[Problem description]
Copy the entries below word for word, leaving out the pictures.

* Begin *

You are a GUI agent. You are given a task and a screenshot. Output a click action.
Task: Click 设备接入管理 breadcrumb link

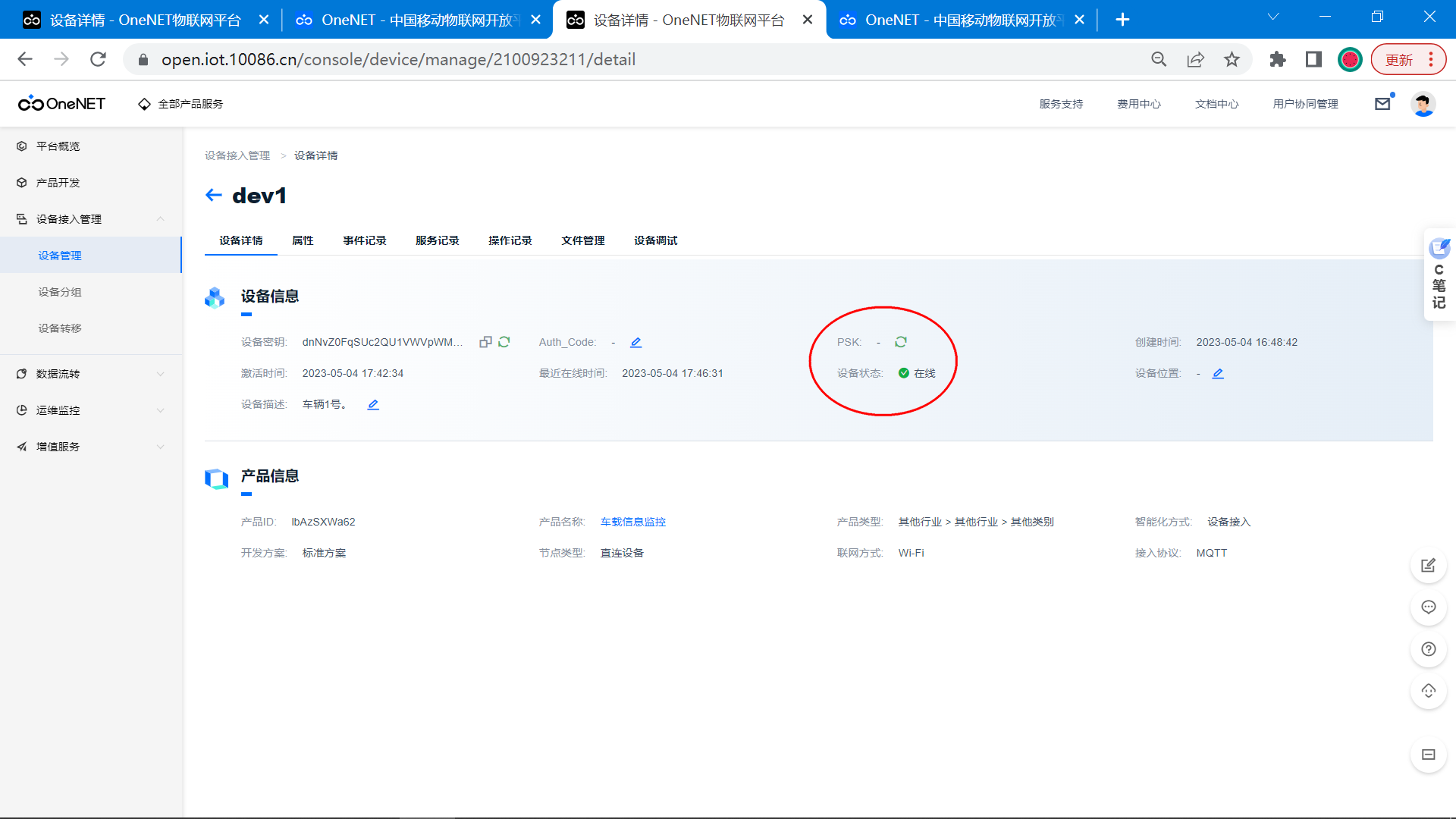(x=237, y=155)
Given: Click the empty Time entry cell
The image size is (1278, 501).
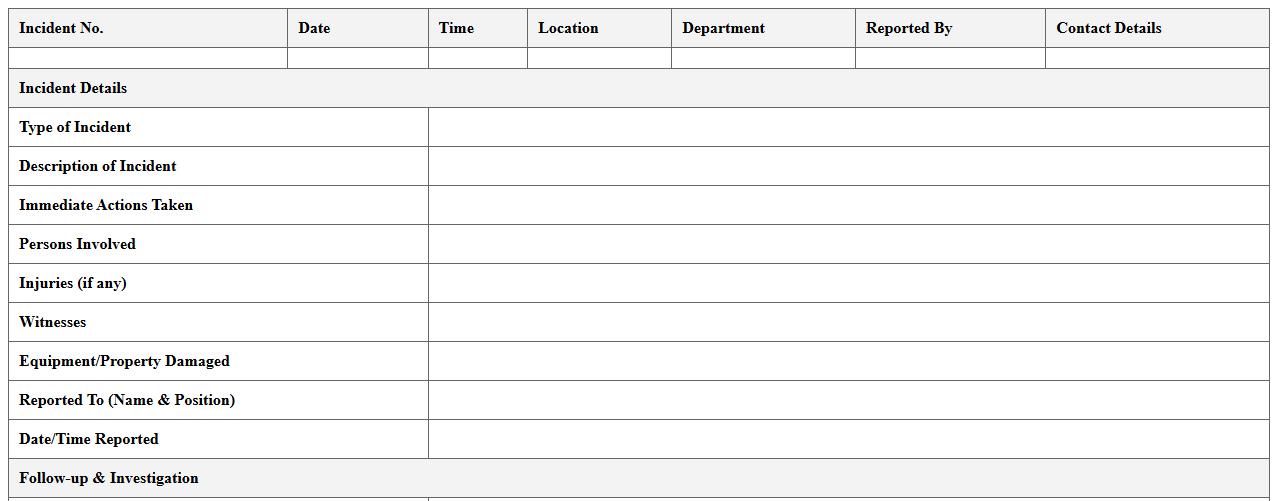Looking at the screenshot, I should (478, 58).
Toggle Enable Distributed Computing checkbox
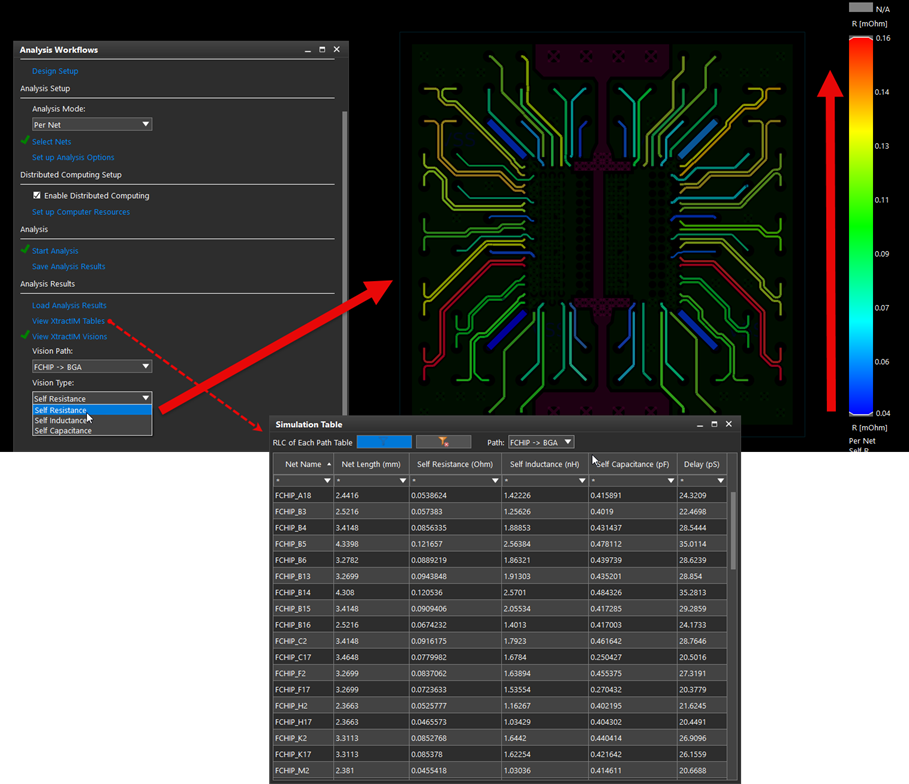This screenshot has height=784, width=909. (37, 196)
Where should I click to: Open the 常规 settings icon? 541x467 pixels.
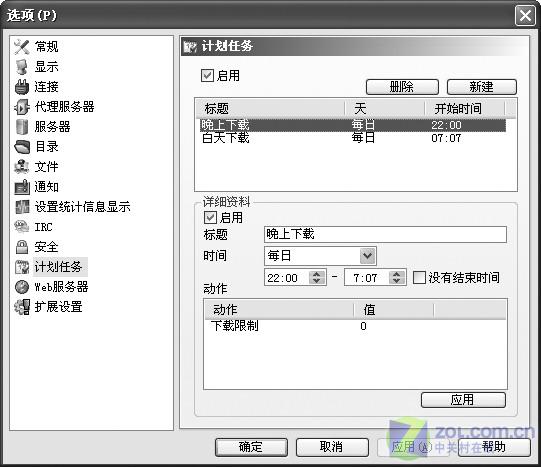click(21, 47)
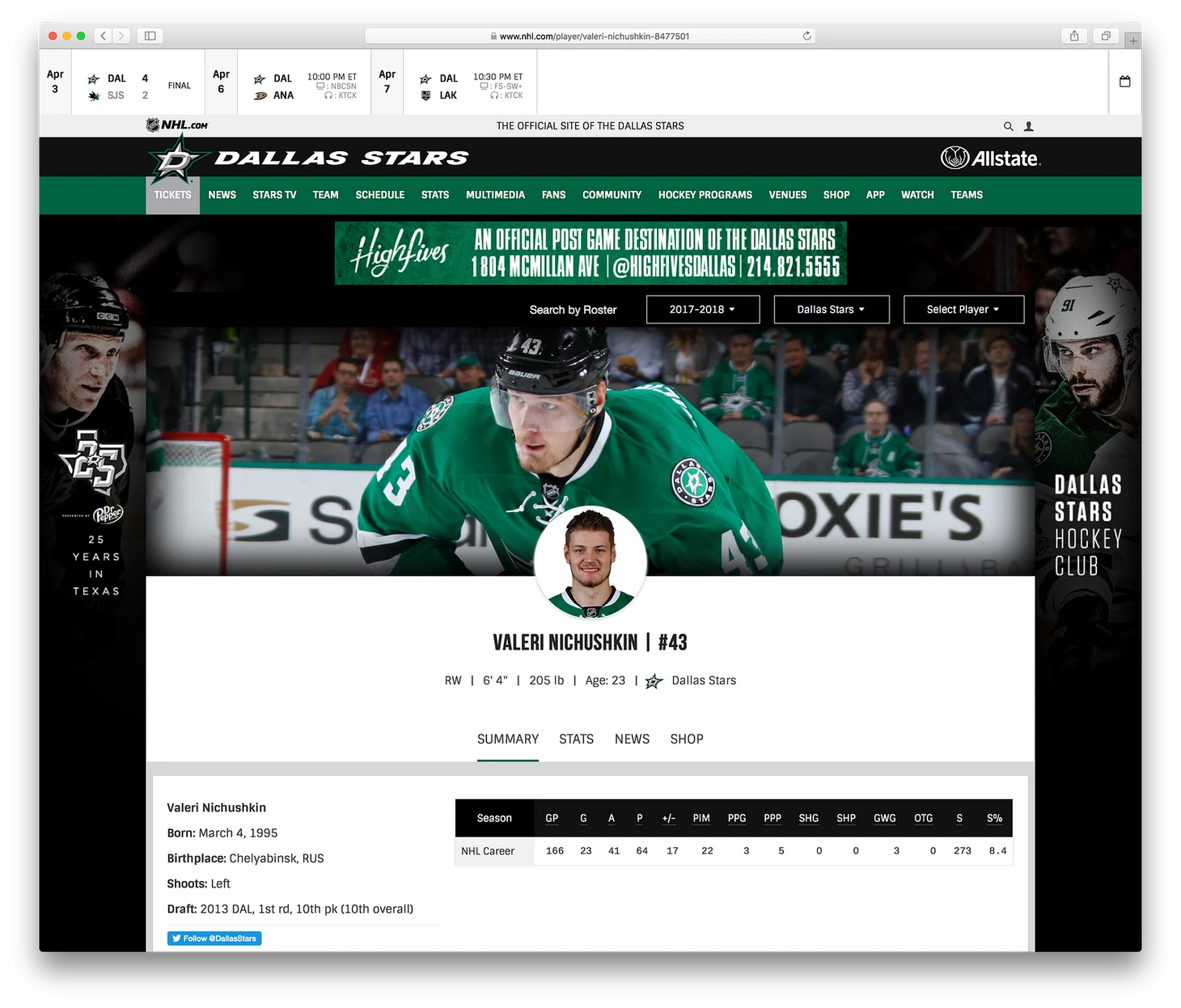This screenshot has width=1181, height=1008.
Task: Open the Select Player dropdown
Action: pyautogui.click(x=963, y=309)
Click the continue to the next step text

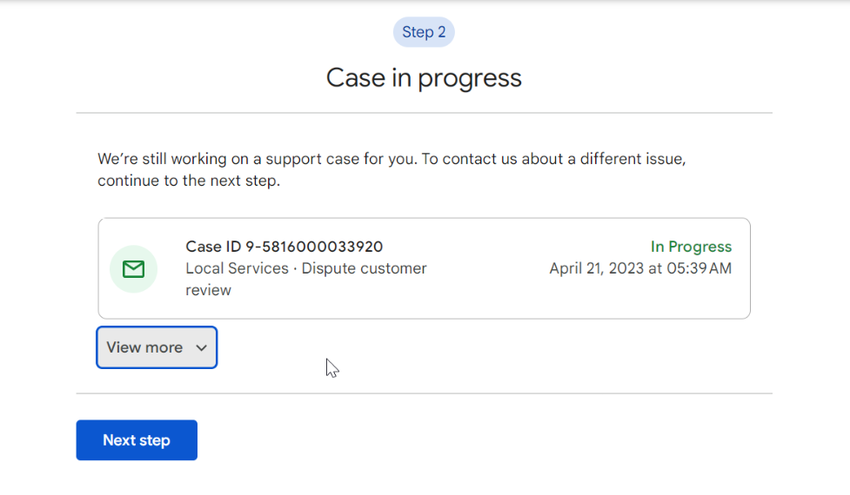point(189,181)
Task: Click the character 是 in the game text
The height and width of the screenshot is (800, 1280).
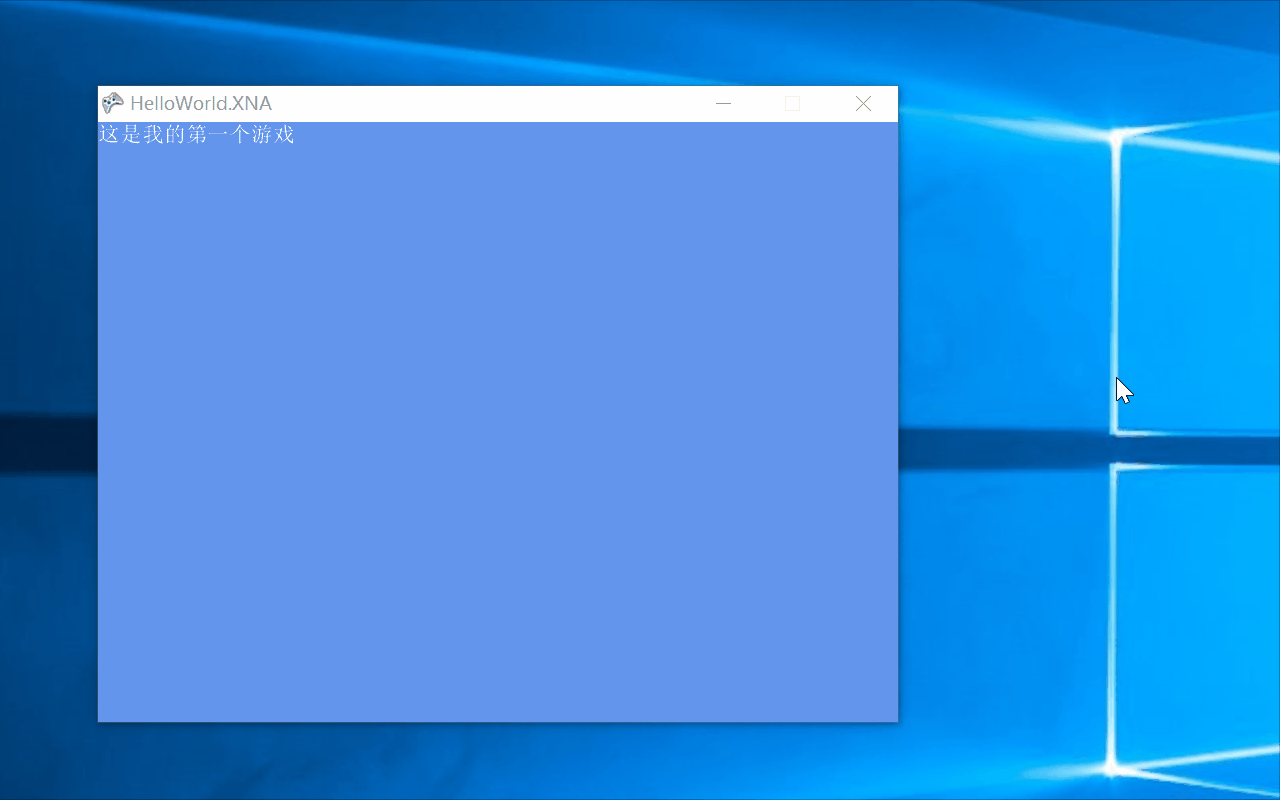Action: click(131, 134)
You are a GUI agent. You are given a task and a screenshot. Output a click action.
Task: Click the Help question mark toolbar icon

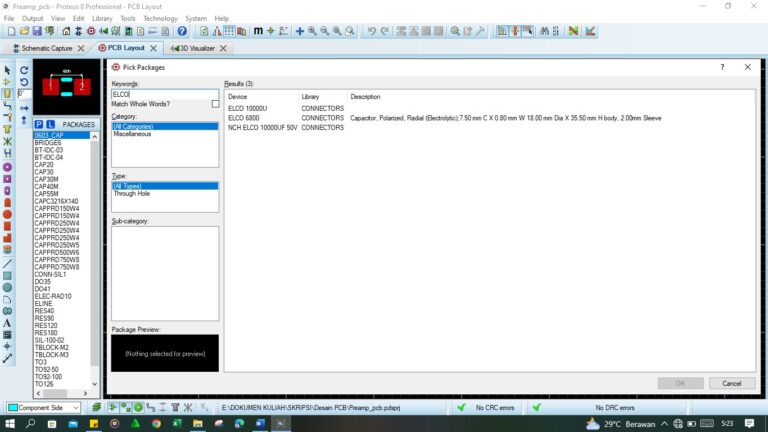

* End *

[Solution to this exercise]
You are a GUI agent. You are given a task and a screenshot. Output a click action.
Task: Click 设备接入管理 breadcrumb link

(x=237, y=155)
Given: Click the empty Time entry cell
The image size is (1278, 501).
Looking at the screenshot, I should (478, 58).
Toggle Enable Distributed Computing checkbox
This screenshot has height=784, width=909. (37, 196)
Where should I click to: Open the 常规 settings icon? 541x467 pixels.
click(21, 47)
This screenshot has width=1181, height=1008.
Task: Open the Select Player dropdown
Action: pyautogui.click(x=963, y=309)
Click the continue to the next step text

point(189,181)
Task: Click the character 是 in the game text
The height and width of the screenshot is (800, 1280).
Action: click(131, 134)
You are a GUI agent. You are given a task and a screenshot. Output a click action.
Task: Click the Help question mark toolbar icon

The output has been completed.